■ EXTRAIT FOURNI
──────────────────────────────

L’écrivaine et la mort
Plongée dans une nuit sans fin où l’aube, la lumière, la chaleur sont interdites, l’ancienne physicienne turque Aslı Erdoğan a préféré la lutte à l’exil, et porte depuis une vingtaine d’années l’écriture tel un bouclier contre la barbarie.
Destin plutôt qu’acte de volonté, elle a choisi son camp, celui de ceux qui souffrent, et s’est rangée aux côtés d’eux, Kurdes ou Arméniens, mères du samedi1, hommes, femmes et enfants blessés, torturés, tués, à Cizre, à Kobané ou à Istanbul.
Dans « Au pied d’un mur », première de 29 chroniques bien lovées dans une prose poétique soutenue, l’écrivaine prise sous le feu des insurgés, des tireurs embusqués et des forces armées turques sur l’une des grandes avenues d’Istanbul s’écrase au sol surordre d’un policier en civil : « Baisse ta tête, ma sœur ! » Ce 15 juillet 2016, un coup d’État, un autre, jette sa noirceur sur la ville, les corps et les cœurs, alors que se déroule une guerre qui loge dans ses confins les plus sauvages, et à laquelle Aslı Erdoğan ne trouve aucun équivalent, car la réalité déborde d’elle-même.

──────────────────────────────

Enregistrements d'un jeu de données:

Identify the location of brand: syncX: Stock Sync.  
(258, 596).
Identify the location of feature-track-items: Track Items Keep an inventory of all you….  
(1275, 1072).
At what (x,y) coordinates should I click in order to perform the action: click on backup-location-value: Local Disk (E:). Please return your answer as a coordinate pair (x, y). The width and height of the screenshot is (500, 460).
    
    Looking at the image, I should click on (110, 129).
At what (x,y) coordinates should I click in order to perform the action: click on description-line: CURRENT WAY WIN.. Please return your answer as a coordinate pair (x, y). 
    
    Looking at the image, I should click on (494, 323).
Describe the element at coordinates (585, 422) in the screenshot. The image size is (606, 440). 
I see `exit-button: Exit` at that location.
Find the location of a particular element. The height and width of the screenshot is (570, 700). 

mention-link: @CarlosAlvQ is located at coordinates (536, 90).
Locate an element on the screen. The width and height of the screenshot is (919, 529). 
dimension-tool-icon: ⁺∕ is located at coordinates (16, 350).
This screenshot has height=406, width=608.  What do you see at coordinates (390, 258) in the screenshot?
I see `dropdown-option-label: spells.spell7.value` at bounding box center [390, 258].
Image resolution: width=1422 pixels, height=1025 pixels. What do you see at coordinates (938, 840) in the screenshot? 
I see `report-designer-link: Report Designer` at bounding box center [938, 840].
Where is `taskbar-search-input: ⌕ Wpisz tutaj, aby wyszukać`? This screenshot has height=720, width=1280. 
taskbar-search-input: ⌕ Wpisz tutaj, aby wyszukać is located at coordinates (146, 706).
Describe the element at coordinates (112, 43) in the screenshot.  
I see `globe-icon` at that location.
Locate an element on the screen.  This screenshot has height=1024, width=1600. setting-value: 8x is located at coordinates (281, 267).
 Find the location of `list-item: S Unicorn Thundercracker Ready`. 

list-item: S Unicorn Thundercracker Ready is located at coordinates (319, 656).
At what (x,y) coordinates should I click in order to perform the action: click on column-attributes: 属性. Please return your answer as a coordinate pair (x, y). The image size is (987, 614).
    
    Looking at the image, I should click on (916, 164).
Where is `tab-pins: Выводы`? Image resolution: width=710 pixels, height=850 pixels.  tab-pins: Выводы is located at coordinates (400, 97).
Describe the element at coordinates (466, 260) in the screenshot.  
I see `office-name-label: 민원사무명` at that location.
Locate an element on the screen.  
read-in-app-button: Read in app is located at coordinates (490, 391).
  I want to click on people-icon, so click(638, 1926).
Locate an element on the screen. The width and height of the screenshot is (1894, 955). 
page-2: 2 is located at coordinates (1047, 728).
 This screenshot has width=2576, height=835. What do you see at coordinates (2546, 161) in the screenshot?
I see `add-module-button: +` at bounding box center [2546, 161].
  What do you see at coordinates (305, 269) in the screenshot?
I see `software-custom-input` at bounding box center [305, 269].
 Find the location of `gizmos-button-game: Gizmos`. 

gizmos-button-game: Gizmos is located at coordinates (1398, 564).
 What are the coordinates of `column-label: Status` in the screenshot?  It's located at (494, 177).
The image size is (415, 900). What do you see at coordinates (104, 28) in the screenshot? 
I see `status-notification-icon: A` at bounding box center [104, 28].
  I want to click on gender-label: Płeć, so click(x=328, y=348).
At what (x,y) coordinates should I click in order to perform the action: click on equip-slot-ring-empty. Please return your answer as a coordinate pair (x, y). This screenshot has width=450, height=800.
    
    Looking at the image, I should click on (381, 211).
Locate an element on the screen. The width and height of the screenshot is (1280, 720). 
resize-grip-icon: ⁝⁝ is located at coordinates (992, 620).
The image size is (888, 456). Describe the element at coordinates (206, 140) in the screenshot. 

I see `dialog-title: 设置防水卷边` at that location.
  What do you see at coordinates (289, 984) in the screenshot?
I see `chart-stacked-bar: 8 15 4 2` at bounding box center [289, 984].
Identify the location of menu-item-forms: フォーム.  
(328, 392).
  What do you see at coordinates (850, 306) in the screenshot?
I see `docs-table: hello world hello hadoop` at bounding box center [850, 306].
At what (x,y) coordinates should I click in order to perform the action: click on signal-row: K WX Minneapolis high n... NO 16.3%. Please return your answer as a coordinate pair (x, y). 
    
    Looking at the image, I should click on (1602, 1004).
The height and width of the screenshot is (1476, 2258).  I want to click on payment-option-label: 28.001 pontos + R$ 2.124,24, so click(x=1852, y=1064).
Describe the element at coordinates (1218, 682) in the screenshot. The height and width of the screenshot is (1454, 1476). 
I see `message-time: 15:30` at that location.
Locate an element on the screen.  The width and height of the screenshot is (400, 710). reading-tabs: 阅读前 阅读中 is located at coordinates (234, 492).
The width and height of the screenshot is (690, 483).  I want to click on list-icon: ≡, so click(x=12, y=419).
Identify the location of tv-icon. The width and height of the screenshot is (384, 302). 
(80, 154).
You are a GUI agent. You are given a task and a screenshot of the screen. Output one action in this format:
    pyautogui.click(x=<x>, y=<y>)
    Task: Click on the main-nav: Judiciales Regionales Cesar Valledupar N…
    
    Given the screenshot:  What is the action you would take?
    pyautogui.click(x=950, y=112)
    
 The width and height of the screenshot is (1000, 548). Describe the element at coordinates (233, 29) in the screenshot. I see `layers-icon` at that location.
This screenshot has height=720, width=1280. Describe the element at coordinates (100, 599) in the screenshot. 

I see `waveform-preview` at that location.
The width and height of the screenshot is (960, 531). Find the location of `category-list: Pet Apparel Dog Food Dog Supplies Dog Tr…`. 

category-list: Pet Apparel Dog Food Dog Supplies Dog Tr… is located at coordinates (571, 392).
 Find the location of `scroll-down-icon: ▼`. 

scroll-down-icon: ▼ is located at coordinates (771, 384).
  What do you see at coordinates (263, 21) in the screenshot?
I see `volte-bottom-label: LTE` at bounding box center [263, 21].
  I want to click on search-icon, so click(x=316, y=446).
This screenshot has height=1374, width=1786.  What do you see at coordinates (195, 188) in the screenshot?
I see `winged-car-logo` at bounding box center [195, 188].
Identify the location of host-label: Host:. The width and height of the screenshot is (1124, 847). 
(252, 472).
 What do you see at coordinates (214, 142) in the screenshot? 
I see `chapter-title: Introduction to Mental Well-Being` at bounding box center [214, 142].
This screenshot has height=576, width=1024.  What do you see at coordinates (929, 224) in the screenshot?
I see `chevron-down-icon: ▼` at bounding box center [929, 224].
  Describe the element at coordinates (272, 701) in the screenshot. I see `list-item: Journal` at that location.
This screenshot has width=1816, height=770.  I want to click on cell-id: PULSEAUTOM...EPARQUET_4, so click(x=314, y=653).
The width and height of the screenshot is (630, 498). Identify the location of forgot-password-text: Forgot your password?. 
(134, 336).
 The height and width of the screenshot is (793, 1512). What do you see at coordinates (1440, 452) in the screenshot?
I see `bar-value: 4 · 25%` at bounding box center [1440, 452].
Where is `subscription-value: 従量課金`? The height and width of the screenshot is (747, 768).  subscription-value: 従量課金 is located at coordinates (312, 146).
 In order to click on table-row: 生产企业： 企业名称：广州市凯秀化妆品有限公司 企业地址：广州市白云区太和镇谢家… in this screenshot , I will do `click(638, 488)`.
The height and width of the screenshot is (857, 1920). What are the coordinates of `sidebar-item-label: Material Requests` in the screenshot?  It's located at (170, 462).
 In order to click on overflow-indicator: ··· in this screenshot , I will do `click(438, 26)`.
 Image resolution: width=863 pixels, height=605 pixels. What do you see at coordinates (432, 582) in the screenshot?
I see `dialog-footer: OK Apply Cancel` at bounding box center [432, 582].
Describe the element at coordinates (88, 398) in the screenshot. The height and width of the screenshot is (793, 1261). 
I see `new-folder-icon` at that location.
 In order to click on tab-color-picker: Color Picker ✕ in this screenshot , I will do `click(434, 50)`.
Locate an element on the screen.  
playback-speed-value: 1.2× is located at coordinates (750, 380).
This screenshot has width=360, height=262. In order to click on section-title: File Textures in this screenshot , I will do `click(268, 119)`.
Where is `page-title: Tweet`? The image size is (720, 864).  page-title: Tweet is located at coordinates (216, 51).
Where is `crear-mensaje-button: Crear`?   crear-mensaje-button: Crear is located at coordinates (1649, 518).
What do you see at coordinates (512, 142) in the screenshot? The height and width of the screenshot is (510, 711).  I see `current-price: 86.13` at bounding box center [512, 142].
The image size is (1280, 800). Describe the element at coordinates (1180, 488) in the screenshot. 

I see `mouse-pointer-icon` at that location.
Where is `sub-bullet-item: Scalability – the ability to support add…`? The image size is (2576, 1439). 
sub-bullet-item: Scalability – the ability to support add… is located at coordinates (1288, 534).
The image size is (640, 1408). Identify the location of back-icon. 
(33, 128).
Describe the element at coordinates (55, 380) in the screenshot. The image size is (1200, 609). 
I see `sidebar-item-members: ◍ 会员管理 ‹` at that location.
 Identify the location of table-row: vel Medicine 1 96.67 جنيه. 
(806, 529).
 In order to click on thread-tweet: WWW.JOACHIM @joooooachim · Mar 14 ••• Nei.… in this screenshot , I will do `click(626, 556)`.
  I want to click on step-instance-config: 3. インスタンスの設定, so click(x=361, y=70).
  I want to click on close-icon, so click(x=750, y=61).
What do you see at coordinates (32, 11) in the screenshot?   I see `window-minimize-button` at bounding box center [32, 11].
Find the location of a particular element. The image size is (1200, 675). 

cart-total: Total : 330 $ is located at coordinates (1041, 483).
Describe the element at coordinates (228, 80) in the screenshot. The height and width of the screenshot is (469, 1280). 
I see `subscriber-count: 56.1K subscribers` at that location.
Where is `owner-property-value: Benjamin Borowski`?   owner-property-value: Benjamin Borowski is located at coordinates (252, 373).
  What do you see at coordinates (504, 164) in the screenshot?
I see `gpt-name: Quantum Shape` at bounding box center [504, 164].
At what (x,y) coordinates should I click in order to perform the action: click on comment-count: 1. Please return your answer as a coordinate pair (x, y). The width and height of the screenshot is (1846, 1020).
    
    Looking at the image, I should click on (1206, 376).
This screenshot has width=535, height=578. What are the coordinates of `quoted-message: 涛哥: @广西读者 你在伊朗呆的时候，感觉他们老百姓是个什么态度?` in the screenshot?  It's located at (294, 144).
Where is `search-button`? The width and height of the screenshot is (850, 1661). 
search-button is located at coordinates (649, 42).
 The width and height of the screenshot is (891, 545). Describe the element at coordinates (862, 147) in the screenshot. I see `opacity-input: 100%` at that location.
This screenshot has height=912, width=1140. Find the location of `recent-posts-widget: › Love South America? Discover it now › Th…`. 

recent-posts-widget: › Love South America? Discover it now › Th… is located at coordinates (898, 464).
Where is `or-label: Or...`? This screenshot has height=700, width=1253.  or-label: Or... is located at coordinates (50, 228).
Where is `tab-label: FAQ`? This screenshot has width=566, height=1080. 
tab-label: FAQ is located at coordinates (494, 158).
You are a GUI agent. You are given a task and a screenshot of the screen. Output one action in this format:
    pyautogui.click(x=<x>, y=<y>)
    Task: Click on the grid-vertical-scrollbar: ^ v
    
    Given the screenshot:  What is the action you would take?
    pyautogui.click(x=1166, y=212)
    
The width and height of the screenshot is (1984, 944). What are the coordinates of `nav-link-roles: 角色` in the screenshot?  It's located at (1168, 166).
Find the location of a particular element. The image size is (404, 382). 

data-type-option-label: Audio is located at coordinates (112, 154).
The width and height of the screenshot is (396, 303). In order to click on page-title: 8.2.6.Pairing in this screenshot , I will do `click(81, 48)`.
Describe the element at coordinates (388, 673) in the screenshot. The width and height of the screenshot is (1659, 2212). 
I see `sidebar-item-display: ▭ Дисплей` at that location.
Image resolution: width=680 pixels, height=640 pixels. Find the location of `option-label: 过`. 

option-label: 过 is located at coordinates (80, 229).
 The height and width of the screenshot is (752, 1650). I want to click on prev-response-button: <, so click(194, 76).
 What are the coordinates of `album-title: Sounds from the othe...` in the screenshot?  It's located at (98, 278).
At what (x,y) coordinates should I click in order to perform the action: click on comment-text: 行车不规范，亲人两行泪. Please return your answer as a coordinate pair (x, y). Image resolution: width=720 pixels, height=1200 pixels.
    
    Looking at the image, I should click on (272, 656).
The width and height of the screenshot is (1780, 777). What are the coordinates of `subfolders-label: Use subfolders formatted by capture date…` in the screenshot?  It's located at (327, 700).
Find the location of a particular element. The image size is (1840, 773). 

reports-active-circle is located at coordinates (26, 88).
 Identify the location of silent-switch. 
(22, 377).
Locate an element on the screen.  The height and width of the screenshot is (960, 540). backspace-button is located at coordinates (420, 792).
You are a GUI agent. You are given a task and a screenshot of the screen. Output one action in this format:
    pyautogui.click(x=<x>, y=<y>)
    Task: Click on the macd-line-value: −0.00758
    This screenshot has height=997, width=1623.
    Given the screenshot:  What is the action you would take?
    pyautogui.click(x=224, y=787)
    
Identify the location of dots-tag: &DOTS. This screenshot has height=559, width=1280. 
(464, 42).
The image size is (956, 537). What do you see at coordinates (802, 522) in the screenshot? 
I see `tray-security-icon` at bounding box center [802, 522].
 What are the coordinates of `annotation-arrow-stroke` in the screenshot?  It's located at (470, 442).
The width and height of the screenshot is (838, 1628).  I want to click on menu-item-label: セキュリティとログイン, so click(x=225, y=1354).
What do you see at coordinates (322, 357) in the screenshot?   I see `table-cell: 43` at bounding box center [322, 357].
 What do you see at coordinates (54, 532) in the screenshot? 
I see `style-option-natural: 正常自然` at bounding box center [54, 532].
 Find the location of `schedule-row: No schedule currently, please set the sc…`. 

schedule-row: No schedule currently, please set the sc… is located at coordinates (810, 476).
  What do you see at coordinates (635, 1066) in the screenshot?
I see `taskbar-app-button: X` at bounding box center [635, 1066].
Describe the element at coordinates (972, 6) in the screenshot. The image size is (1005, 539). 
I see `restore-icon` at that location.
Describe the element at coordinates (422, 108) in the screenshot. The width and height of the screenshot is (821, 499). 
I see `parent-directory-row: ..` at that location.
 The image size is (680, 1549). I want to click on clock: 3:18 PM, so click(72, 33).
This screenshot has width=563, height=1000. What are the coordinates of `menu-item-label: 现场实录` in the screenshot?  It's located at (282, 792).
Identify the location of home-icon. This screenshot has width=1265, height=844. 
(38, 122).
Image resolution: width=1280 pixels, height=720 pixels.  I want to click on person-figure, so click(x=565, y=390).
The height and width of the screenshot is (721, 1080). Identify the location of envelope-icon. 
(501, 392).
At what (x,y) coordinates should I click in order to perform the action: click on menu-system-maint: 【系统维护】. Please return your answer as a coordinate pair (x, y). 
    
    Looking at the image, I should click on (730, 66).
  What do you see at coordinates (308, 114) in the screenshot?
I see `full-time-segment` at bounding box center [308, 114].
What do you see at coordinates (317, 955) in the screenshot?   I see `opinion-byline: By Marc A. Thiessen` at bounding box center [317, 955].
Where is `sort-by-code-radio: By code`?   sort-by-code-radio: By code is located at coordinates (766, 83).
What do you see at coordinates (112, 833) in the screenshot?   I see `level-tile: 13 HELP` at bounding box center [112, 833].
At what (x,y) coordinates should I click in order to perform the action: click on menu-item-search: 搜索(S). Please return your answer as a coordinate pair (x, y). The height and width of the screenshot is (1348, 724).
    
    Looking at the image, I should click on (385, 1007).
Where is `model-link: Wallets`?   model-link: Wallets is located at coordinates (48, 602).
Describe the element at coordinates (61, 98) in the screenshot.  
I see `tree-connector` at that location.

──────────────────────────────

■ TÂCHES À RÉALISER
(A) D'après l'extrait fourni, à quelle date se déroule le coup d'État évoqué dans « Au pied d'un mur » ?
(B) Réécrivez uniquement les enregistrements situés entre la ligne contenant « is (987, 614). » et celle contenant « at (494, 177). », bornes incluses, en remplaçant « Locate an element » par « Find an element » et en laissant tout le reste inchangé.

■ SOLUTIONS PAR TÂCHE
(A) Le 15 juillet 2016.

(B)
At what (x,y) coordinates should I click in order to perform the action: click on column-attributes: 属性. Please return your answer as a coordinate pair (x, y). The image size is (987, 614).
    
    Looking at the image, I should click on (916, 164).
Where is `tab-pins: Выводы`? Image resolution: width=710 pixels, height=850 pixels.  tab-pins: Выводы is located at coordinates (400, 97).
Describe the element at coordinates (466, 260) in the screenshot.  
I see `office-name-label: 민원사무명` at that location.
Find an element on the screen.  
read-in-app-button: Read in app is located at coordinates (490, 391).
  I want to click on people-icon, so click(638, 1926).
Find an element on the screen. The width and height of the screenshot is (1894, 955). 
page-2: 2 is located at coordinates (1047, 728).
 This screenshot has width=2576, height=835. What do you see at coordinates (2546, 161) in the screenshot?
I see `add-module-button: +` at bounding box center [2546, 161].
  What do you see at coordinates (305, 269) in the screenshot?
I see `software-custom-input` at bounding box center [305, 269].
 Find the location of `gizmos-button-game: Gizmos`. 

gizmos-button-game: Gizmos is located at coordinates (1398, 564).
 What are the coordinates of `column-label: Status` in the screenshot?  It's located at (494, 177).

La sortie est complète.